Mme Laure Darcos appelle l'attention de M. le ministre de l'agriculture et de l'alimentation sur la profonde inquiétude des fabricants et des concessionnaires de véhicules agricoles. Depuis la publication du décret n° 2016-448 du 13 avril 2016, il est possible en France de commercialiser des tracteurs agricoles et des machines tractées dont la vitesse maximale par construction excède 40 kilomètres par heure. Or, la conduite de ce type de véhicule requiert un permis CE. Cette évolution réglementaire a fait peser une contrainte nouvelle sur les industriels et les professionnels de la distribution et la réparation du machinisme agricole, dont le métier est de conduire ces matériels, à l'instar des agriculteurs.

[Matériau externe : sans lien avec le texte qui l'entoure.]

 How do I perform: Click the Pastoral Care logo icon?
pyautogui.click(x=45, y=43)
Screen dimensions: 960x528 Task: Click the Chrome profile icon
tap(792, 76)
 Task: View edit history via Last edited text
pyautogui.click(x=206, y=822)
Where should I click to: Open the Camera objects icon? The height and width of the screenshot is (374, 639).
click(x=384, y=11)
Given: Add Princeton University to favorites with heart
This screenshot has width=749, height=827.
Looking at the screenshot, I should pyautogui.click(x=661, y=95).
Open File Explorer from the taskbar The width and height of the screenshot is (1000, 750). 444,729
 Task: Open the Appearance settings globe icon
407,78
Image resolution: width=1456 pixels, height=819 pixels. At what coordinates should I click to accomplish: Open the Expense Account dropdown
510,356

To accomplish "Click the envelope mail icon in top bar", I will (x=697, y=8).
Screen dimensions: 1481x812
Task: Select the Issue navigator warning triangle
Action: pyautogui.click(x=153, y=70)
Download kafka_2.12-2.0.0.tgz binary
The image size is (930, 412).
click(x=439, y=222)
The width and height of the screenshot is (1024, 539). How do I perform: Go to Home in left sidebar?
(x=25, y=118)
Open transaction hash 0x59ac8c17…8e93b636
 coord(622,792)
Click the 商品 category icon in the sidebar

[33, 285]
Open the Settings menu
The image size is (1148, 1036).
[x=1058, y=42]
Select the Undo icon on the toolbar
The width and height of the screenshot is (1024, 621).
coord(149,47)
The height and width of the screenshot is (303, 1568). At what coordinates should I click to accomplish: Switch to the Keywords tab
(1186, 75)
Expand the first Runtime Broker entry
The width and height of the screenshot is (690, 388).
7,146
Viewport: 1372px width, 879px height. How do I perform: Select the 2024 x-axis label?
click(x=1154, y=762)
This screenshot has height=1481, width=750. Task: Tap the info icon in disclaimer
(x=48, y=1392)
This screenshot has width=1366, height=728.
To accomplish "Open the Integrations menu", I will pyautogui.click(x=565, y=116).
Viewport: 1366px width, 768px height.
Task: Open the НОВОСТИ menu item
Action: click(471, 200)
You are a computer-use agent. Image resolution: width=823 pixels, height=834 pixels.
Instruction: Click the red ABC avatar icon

Pour ces professionnels , il est en effet indispensable de pouvoir déplacer les tracteurs produits en sortie de chaîne d'assemblage afin de les engager dans les flux logistiques vers les réseaux de distribution ou à l'exportation. De même, les concessionnaires de matériel agricole ont besoin de déplacer, livrer, tester les véhicules réparés ou encore réaliser des démonstrations pour les futurs acquéreurs. Les entreprises du secteur de la distribution de matériels agricoles, qui peuvent difficilement répercuter le coût de cette mesure sur leurs clients agriculteurs, font donc face une impasse économique majeure. Par ailleurs, alors que 10 000 emplois seront à pourvoir dans les cinq ans dans la distribution et 2 500 dans la construction, l'obligation de détenir un permis CE au moment de l'embauche aggravera les difficultés de recrutement. Aussi, elle lui demande de bien vouloir prendre en considération les préoccupations de ce secteur d'activité et d'envisager pour ces professionnels une dérogation à cette obligation nouvelle.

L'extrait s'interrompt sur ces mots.